'''

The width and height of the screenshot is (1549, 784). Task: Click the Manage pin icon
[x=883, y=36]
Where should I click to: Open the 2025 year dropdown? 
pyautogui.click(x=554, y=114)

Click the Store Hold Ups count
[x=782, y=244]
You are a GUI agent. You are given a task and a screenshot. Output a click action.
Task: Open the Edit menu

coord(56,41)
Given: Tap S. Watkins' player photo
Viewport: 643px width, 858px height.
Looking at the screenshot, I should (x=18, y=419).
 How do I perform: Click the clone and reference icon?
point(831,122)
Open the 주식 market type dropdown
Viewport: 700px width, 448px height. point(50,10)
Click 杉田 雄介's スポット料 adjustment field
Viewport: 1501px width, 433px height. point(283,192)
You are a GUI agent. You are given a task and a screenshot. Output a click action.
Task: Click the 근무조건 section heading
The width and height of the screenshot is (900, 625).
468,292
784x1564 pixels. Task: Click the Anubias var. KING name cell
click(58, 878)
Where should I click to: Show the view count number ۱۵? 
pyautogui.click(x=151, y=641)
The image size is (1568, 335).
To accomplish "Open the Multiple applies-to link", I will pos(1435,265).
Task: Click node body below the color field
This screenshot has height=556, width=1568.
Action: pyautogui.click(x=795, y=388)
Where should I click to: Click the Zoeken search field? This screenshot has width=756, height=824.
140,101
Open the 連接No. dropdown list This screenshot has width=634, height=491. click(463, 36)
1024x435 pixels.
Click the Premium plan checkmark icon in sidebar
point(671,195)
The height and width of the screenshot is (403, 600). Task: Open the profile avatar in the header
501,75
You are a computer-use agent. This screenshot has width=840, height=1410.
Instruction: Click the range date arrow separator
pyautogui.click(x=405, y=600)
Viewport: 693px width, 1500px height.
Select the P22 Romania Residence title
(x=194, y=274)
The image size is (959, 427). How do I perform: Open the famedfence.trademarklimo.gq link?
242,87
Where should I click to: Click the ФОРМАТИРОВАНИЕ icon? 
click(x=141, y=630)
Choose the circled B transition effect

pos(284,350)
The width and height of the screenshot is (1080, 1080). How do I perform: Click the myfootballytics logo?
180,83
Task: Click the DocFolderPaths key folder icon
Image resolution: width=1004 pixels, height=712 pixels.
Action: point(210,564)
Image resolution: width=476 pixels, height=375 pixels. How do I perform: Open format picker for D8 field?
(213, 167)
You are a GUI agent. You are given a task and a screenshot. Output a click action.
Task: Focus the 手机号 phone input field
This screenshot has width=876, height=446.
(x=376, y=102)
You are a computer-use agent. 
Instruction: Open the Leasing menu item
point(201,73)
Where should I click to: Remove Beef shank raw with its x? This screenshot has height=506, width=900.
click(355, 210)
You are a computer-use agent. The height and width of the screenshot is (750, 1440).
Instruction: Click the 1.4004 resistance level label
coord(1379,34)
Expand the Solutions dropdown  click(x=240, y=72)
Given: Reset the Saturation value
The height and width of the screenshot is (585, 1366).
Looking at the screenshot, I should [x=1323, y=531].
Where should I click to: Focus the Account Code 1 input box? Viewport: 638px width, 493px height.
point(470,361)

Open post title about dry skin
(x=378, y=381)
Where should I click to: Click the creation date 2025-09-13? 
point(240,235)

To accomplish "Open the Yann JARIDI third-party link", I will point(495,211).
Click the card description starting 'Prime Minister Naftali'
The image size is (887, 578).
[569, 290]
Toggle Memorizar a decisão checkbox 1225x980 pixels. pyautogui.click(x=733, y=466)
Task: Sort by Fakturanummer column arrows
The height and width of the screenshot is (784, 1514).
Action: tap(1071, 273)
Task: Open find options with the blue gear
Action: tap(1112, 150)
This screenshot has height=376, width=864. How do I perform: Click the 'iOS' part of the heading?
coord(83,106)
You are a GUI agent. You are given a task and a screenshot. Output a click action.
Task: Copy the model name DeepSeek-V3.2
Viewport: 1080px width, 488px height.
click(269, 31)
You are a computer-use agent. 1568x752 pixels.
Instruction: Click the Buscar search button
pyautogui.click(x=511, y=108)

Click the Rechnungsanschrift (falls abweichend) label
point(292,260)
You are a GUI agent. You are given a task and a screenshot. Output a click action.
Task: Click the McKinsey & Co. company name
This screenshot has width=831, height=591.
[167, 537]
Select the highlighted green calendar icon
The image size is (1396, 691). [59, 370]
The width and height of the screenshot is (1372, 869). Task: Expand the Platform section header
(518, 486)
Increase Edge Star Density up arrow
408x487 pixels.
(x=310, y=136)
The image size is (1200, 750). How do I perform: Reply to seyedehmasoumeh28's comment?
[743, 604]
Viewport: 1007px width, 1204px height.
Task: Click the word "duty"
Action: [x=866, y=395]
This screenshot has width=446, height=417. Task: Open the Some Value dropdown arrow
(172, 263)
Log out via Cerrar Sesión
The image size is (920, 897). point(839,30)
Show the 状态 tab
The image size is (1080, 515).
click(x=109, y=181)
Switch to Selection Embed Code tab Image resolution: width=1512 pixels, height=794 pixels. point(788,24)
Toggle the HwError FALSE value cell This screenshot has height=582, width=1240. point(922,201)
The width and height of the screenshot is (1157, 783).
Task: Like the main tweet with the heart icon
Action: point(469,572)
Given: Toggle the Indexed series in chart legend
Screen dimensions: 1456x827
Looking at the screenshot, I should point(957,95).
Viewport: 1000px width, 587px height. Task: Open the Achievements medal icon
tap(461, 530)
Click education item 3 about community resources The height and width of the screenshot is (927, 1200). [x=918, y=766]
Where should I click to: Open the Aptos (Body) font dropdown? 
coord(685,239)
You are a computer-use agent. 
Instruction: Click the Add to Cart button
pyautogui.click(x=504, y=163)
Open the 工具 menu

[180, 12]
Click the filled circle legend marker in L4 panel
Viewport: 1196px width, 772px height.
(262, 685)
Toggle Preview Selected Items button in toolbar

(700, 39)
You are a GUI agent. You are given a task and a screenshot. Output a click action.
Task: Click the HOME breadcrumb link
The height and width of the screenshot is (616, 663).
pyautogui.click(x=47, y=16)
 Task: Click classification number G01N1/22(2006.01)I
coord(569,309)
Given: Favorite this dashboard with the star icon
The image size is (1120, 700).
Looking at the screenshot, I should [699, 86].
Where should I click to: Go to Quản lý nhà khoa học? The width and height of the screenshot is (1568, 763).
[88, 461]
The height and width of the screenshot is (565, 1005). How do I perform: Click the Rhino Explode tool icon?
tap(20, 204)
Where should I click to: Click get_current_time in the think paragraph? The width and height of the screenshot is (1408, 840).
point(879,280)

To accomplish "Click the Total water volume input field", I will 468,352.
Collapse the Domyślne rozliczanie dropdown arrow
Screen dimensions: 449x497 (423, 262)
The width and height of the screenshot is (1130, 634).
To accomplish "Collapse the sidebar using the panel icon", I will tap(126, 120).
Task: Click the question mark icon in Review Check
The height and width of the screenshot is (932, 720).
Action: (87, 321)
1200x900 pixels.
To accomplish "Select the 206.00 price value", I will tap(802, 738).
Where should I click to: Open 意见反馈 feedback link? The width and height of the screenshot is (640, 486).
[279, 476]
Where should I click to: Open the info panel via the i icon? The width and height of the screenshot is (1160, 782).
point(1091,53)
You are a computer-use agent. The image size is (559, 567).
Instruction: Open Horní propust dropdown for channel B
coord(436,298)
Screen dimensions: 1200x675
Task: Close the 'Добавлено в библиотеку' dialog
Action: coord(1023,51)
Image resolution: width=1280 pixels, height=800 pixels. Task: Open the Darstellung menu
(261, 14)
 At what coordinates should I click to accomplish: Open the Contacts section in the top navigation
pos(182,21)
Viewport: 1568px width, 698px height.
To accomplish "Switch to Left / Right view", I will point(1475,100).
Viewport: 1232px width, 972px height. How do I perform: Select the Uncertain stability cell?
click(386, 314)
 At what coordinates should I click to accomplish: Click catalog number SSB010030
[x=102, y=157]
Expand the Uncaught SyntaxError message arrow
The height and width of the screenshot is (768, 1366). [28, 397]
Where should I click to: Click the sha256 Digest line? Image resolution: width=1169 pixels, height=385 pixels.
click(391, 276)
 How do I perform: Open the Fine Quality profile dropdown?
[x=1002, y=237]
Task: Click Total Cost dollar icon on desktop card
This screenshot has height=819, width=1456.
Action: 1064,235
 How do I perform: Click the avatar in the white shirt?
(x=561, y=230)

'''

### [TASK OBJECTIVE]
Across the entries above, find the lines with the string "legend" and copy them.

### [TASK RESULT]
Given: Toggle the Indexed series in chart legend
Click the filled circle legend marker in L4 panel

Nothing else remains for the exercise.